第140話 混ぜるな危険

「では、私たちの再会に――」

「かんぱーい」

「かんぱーい」

「かんぱい」


 楽しそうな美雪の声に、雪奈と佳織が続いた。

 白雪も控えめに続く。


 大学での履修登録も一通り終わり、アルバイトも数回こなして何とかできるという感触を得た。

 そしてその頃に、大型連休に突入する。


 本音を言えば、折角一緒に暮らしているのだし、和樹と出かけたいと思うところはあるのだが、少なくとも前半は和樹はいない。今は長野に法事に行っているのだ。

 日帰りも考えていたらしいが、実家に寄ってくるそうで、今日の早朝に家を出て、帰ってくるのは明日の夜だ。

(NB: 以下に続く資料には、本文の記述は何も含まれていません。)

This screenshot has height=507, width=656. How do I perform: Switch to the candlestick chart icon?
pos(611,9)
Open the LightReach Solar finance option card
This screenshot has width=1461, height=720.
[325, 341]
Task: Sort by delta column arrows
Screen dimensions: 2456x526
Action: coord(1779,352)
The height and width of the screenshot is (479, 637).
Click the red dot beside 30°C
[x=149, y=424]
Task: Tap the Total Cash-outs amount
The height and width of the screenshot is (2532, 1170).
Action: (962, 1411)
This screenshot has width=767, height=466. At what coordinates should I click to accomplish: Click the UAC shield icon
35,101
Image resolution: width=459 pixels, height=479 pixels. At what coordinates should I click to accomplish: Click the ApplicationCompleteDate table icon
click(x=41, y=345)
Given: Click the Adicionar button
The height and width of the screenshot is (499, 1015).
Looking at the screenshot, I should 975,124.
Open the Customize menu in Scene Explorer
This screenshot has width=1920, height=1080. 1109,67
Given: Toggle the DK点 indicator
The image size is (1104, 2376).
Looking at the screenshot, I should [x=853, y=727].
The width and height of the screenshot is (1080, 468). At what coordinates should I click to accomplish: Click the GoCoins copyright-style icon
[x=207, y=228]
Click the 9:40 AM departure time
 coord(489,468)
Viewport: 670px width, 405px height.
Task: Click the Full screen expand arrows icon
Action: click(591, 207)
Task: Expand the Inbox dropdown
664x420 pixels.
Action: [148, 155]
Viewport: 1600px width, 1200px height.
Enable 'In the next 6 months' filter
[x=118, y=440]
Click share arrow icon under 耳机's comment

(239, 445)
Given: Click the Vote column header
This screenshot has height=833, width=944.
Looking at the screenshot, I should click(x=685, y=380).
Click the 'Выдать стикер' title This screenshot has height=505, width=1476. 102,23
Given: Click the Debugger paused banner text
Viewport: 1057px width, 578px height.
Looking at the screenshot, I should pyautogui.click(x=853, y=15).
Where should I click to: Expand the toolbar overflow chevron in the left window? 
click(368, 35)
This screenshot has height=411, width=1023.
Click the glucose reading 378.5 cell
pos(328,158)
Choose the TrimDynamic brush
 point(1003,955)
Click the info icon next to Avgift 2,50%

 朝はもちろん送り出したが、寂しいと感じるはどうしようもない。


 ただその分というわけではないが、前に言われていた、美雪と雪奈、佳織らを会わせる話をこの機会に実施してしまうことにした。

 場所は、白雪と和樹の家である。


「いやぁ、まさか美雪ちゃんが姫様と同級生になるとは思わなかったなぁ」

「狙ったわけじゃないんだけどねぇ。私もびっくりしたし。偶然ってすごいね。むしろこれは運命?」

「雪三姉妹的な運命が集束したんだね、うん」

「やっぱそれだね、うん」


 なお、この場には一人だけ、男性がいる。言うまでもなく、孝之だ。

 もっとも、女性四人に男性一人。居心地がいいはずはないわけで、端っこによって一人ジュースを飲んでいる。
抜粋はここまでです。